Lailah was initialized by porting TinyFlux weights:

1. **Attention head expansion** (2 → 4): Original heads copied to positions 0-1, new heads 2-3 Xavier initialized
2. **Hidden dimension expansion** (256 → 512): Weights tiled and scaled
3. **Layer distribution**: Original 3 layers distributed across 15/25 positions as initialization anchors

The initial port used selective freezing of anchor layers, but current training leaves all parameters unfrozen.

## Comparison

| Aspect | TinyFlux | Lailah | Full Flux |
|--------|----------|--------|-----------|
| Parameters | 10.7M | 241.8M | 12B |
| Memory (bf16) | ~22MB | ~484MB | ~24GB |
| Quality | Limited | Moderate | High |
| Speed (A100) | ~10ms | ~40ms | ~200ms |

## Limitations

- **Resolution**: 512×512 only (64×64 latent)
- **Early training**: Quality improving but not production-ready
- **Text capacity**: Limited by flan-t5-base (768 dim vs Flux's 4096)
- **Experimental**: Research model, expect artifacts

## Intended Use

- Rapid prototyping and iteration
- Studying flow matching at moderate scale
- Architecture experiments
- Educational purposes
- Baseline comparisons

## Name

**Lailah** (לילה) - Angel of the night in Jewish tradition, said to guard souls.
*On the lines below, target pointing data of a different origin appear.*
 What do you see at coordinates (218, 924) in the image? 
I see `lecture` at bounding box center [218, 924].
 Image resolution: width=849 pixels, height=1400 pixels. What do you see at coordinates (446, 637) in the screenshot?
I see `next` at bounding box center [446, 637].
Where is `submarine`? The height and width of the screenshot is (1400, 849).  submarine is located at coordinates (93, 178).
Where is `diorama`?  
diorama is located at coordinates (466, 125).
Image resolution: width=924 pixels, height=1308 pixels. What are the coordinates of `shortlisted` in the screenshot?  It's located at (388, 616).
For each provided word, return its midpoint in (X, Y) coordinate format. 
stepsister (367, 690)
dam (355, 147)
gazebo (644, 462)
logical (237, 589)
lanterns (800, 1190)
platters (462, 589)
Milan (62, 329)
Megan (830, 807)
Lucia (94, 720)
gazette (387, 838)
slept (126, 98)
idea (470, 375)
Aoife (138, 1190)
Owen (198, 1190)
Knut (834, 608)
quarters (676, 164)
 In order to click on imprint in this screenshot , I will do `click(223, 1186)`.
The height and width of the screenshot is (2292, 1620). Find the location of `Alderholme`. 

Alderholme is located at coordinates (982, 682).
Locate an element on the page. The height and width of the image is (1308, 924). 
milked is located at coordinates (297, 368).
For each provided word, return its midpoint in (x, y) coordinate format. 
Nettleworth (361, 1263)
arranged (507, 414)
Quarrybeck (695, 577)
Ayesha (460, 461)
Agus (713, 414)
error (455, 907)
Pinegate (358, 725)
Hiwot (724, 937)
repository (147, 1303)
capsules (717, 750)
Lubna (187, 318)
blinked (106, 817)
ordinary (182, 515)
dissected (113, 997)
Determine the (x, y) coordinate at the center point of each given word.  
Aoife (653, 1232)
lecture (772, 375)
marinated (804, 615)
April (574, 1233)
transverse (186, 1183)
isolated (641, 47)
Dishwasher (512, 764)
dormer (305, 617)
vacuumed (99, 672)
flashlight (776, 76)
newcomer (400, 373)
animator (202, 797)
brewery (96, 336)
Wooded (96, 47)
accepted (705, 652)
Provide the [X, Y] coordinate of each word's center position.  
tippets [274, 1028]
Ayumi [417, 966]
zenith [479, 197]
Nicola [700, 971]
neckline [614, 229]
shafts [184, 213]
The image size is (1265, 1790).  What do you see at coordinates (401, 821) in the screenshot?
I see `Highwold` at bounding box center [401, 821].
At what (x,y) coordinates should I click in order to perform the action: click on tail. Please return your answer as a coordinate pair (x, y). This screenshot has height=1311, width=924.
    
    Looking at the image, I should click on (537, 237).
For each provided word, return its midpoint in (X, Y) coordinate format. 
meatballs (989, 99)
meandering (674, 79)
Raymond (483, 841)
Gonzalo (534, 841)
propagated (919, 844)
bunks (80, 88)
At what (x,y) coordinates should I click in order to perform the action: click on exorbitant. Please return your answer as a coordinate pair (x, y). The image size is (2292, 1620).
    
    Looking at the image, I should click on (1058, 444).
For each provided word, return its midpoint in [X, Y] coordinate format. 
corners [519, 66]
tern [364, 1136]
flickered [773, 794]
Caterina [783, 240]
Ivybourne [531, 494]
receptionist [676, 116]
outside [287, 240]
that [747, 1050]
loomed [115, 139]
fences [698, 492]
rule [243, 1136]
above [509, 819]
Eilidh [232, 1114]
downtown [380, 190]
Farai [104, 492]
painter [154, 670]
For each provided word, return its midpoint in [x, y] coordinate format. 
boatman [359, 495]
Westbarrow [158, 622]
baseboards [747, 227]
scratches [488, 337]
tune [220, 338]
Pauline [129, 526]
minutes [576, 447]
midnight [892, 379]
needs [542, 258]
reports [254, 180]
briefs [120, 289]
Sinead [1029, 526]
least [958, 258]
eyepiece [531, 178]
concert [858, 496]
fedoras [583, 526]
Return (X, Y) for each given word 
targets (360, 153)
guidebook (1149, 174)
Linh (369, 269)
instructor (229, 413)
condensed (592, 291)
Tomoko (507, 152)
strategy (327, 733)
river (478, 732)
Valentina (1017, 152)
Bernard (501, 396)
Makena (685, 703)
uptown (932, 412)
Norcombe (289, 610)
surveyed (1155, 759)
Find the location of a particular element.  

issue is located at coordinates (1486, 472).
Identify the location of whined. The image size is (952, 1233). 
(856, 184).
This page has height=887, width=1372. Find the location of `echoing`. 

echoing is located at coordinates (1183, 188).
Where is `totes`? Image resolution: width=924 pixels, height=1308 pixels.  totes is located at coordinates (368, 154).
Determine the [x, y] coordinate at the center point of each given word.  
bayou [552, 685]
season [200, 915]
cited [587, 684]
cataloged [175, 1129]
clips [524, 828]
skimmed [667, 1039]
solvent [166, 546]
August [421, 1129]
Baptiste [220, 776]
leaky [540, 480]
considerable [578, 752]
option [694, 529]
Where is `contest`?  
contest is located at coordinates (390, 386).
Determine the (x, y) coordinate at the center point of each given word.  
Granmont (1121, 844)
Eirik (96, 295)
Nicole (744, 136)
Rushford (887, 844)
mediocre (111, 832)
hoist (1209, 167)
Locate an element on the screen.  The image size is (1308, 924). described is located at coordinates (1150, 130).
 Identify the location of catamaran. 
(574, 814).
Chosen for this model's role as a smaller guardian exploring the same space as larger models.

## Citation

```bibtex
@misc{tinyfluxlailah2026,
  title={TinyFlux-Lailah: Compact Flow Matching for Text-to-Image},
  author={AbstractPhil},
  year={2026},
  url={https://huggingface.co/AbstractPhil/tiny-flux-deep}
}
```

## Related

- [AbstractPhil/tiny-flux](https://huggingface.co/AbstractPhil/tiny-flux) - Base model (10.7M)
- [AbstractPhil/flux-schnell-teacher-latents](https://huggingface.co/datasets/AbstractPhil/flux-schnell-teacher-latents) - Training data
- [black-forest-labs/FLUX.1-schnell](https://huggingface.co/black-forest-labs/FLUX.1-schnell) - Teacher model

## License

MIT License

---

**Status**: Active training. Checkpoints updated regularly. Use standard weights for best results.